RBI Buys $5.5 Billion of Bonds at First Auction Since May
The central bank's efforts to shield the rupee, Asia's worst-performing currency this year, have drained cash from the system, along with seasonal liquidity strains.

India’s central bank bought 500 billion rupees ($5.5 billion) of bonds, as planned, as it seeks to boost liquidity in the banking system.
The cutoff prices at the auction, which had bonds with maturities ranging from 2029 to 2050, were mostly higher than estimates in a Bloomberg News poll. Yields fell after the Reserve Bank of India published the auction results on Thursday.

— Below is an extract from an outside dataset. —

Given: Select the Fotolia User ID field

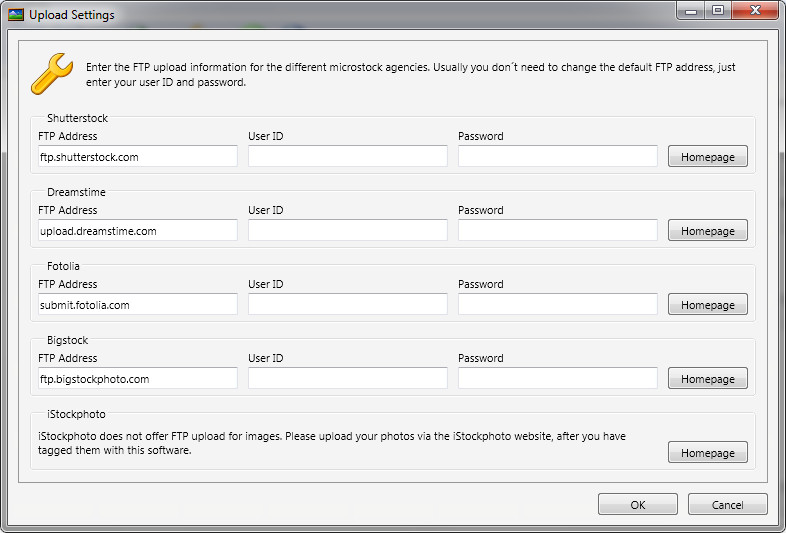Looking at the screenshot, I should pos(347,304).
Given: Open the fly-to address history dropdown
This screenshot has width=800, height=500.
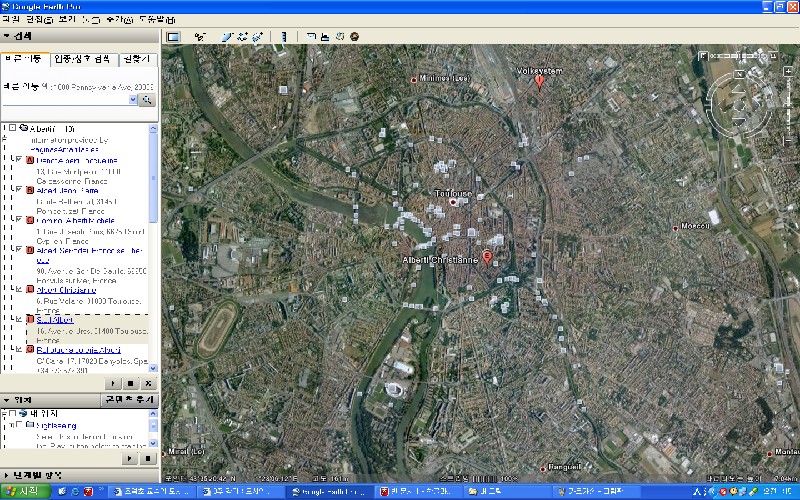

The purchase is part of RBI’s plan to inject one trillion rupees worth of liquidity via bond purchase and $5 billion equivalent via a foreign exchange swap this month. The central bank’s efforts to shield the rupee, Asia’s worst-performing currency this year, have drained cash from the system, along with seasonal liquidity strains.
The monetary authority’s open market operations via bond buying can help offset the cash squeeze and cap a rise in market interest rates. Yields on the benchmark 10-year bond have risen nearly 12 basis points this week despite a quarter-point interest-rate cut and the liquidity injection plan by the RBI last Friday.
A global rates repricing, a likely end of the domestic rate-cut cycle, as well as a demand-supply skew have been weighing on local bonds.
Thursday’s auction was the first announced OMO purchase since May. The authority injected 5.2 trillion rupees worth of liquidity earlier this year to bolster liquidity. It bought 273 billion rupees of bonds via screen-based purchases in November.
The RBI may need to do additional durable liquidity injection, potentially upto 800 billion rupees or more in the March quarter, depending on the severity of balance of payments pressures and the scale of its FX operations, according to Madhavi Arora, lead economist at Emkay Global Financial Services Ltd.